Hiram Collins Haydn (November 3, 1907 – December 2, 1973) was an American writer and editor. He was editor in chief at Random House before leaving to help establish Atheneum Publishing. He was also the editor of Phi Beta Kappa's literary journal, The American Scholar, from 1944 to 1973.

Biography
Born in Cleveland, Ohio, Haydn graduated from Amherst College in 1928, and later received a master's degree from Western Reserve University and a Ph.D. from Columbia University in 1942.  He married Rachel Hutchinson Norris in 1935, later divorced; in 1945 he married Mary Wescott Tuttle. mother's maiden middle name: spelling correction.

In 1945 Haydn became editor, later editor in chief, for Crown Publishers until he moved to Bobbs-Merrill in 1950 and to Random House in 1955, where he became editor in chief in 1956. In 1959 he became one of the founders of Atheneum together with Simon Bessie and Alfred Knopf Jr.  He left in 1964 to join Harcourt, Brace & World.

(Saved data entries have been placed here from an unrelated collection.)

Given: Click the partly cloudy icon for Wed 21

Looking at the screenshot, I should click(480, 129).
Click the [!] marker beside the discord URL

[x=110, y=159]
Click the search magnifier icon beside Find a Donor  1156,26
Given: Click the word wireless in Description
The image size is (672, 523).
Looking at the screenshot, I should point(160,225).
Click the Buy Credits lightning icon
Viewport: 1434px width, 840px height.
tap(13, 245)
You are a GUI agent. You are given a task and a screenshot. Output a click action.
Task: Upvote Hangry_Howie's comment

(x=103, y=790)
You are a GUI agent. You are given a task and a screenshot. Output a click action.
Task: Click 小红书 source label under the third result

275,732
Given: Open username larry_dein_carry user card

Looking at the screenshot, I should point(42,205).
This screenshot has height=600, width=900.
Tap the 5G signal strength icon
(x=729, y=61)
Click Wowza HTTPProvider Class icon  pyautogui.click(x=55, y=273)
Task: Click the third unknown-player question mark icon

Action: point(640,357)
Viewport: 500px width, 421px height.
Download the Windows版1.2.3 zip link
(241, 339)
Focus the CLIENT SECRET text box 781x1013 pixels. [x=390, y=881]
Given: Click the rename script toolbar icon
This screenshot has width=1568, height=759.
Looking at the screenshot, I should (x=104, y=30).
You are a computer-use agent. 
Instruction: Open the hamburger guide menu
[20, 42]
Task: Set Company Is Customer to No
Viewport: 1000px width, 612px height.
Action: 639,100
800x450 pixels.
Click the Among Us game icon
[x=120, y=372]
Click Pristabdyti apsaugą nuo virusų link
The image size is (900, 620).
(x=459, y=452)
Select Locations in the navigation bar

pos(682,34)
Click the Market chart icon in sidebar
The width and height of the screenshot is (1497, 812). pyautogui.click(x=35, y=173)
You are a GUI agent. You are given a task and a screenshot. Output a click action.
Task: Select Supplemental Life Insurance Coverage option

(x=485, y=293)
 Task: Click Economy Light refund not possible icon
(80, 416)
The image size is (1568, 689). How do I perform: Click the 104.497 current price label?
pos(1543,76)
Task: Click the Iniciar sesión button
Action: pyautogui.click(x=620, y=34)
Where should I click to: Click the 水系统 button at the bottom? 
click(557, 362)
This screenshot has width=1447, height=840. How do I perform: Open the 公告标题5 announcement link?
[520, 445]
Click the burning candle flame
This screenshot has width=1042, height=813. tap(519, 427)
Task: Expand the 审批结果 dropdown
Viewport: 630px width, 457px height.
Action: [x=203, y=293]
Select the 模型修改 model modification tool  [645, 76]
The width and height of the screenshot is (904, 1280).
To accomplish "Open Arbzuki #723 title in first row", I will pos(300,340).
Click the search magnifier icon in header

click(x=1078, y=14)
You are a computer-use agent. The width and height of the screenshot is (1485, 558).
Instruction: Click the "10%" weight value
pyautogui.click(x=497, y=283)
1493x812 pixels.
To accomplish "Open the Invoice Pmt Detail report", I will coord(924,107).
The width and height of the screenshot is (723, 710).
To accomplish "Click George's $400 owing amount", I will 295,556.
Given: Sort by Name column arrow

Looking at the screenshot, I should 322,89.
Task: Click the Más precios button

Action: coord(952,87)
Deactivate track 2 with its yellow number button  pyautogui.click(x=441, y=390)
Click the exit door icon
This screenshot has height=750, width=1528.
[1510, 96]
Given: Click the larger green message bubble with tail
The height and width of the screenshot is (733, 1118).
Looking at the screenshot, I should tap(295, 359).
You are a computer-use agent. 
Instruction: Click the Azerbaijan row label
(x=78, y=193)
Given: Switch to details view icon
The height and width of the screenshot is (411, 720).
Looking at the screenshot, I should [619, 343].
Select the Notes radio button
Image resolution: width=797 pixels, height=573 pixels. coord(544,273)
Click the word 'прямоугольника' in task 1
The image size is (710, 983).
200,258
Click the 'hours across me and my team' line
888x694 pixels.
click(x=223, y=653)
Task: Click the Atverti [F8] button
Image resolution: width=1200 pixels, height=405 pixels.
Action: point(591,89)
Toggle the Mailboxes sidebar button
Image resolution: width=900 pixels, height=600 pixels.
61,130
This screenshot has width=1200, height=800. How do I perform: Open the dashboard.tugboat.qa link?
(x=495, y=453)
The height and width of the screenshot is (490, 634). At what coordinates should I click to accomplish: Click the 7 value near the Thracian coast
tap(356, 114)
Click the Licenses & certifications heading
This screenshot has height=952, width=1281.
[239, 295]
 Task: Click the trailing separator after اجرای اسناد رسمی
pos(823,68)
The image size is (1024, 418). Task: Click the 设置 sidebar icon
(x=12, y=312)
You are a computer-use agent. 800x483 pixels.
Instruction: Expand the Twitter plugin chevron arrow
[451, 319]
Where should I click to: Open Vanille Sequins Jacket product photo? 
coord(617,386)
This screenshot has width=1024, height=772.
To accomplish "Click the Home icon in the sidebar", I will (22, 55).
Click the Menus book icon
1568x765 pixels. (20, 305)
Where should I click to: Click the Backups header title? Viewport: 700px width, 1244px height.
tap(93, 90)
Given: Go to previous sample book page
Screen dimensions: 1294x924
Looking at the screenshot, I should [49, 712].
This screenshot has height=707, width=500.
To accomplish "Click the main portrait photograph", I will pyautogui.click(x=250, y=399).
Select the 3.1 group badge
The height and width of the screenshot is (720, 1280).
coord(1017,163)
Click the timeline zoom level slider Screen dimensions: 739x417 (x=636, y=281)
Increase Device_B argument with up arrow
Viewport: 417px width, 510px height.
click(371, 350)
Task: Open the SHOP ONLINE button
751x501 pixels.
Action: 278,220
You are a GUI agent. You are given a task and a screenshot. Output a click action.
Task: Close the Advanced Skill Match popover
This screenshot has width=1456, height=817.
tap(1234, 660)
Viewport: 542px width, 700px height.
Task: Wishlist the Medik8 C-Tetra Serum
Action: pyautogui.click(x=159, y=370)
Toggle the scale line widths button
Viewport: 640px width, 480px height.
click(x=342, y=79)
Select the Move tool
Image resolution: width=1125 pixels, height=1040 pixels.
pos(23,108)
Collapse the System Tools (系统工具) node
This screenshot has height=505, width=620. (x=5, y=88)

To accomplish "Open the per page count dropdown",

Among the writers he worked with as editor were William Styron, William Goldman, William Faulkner, and Ayn Rand.

He wrote five novels, as well as an academic work about the "counter revolution" that he argued took place during the middle period of the Renaissance. His memoir, Words & Faces, was published posthumously.  During his career he also taught at several colleges including the University of North Carolina, The New School for Social Research, the Center for Advanced Study at Wesleyan University, and the Annenberg School for Communication at the University of Pennsylvania.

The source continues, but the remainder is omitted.